In a book of humorous definitions by children, one small child said, “a hole is to dig.” We were in high school when the war broke out, and the first change that took place on our campus was the erection of an obstacle course which included “a wall that was to climb.”

The good athletes could run right at this wall almost full speed and with a running jump hit the wall about half-way up with one foot, while grabbing the top with both hands, and seemingly in one smooth motion vault and land on the other side. Most of us ran at the wall, hitting it with a thud that nearly knocked the wind out of us while we grabbed to get one arm over the top. Then with a series of wiggles, squirms and kicks we laboriously struggled to get both arms over, then one leg and finally straddling the wall, pulled the other leg over and jumped down the back side. There were a few who simply hit the wall, dangled helplessly for a while and finally fell back with disgust, unable to scale it at all.

The wall did not change; it was the same height for everyone. For some it was fun, for it was a challenge to be conquered. For others it was a real struggle, but eventually climbed, while for a few it was an impossible obstacle where they met certain defeat.

So it is with the obstacles of life. God wants us to overcome. Jesus actually promises us that we will have tribulation but that we should be of good cheer because he has overcome the world. In Revelation 2:26 he promises us that “he that overcometh […] to him will I give power over the nations.” Now there has to be something to overcome or we cannot overcome. The wall was to climb, our trials and tribulations are to overcome and are sent to us by a loving Father who wants us to climb over the adversities that He has placed before us for our everlasting benefit.

Understanding this principle, Paul cries out with joy, “we glory in tribulations also: knowing that tribulation worketh patience; and patience, experience; and experience, hope: And hope maketh not ashamed; because the love of God is shed abroad in our hearts” (Rom 5:3-5).

When Paul was given a “thorn in the flesh” (2 Cor 12:7), he thanked God for it after he understood that God had given it to him for a purpose. Paul said that he took pleasure in infirmities, in reproaches, in necessities, in persecutions, in distresses, for Christ’s sake: for when he was weak, then was he strong.

This is the attitude we should take towards the problems we face. They are allowed by God, else we would not have them. The very hairs on our head are numbered, so He knows the most intimate details of our lives. This being true, we can take what comes, for we are positive that “all things work together for good to them that love God, to them who are the called according to his purpose” (Rom 8:28).

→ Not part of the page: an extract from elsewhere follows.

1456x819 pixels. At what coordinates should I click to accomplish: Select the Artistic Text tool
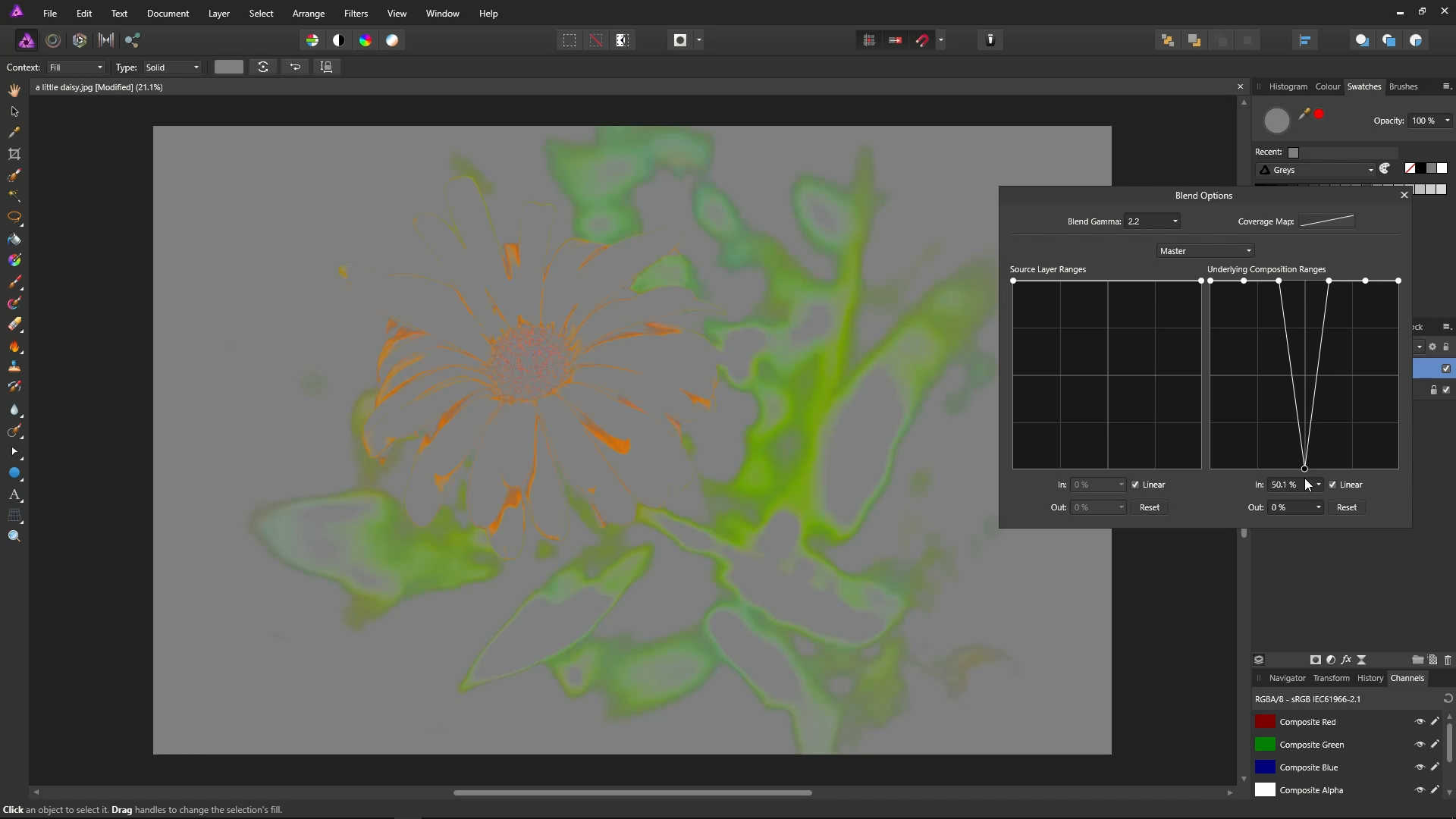(14, 494)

Believing that God is in control of our lives, we take comfort that He will never give us a wall to climb that is beyond our ability to scale. In school this was not so, for some simply could not master the obstacle course. But God has promised us that we will never have a temptation beyond that which we are able to bear and He will always provide a way of escape that we may be able to bear it. This is a great comfort and should fill us with hope as we look at the walls in our lives. They can all be scaled and we can overcome. Instead of complaining about them, let us thank God for His love in providing them for us to climb.

Paul cried out, “I can do all things through Christ which strengtheneth me” (Phil 4:13) and so can we. Let us run at the walls in our lives with enthusiasm, believing that through Christ we can overcome. Let us say with Paul, “I do concentrate on this: I leave the past behind and with hands outstretched to whatever lies ahead I go straight for the goal—my reward, the honour of being called by God in Christ.”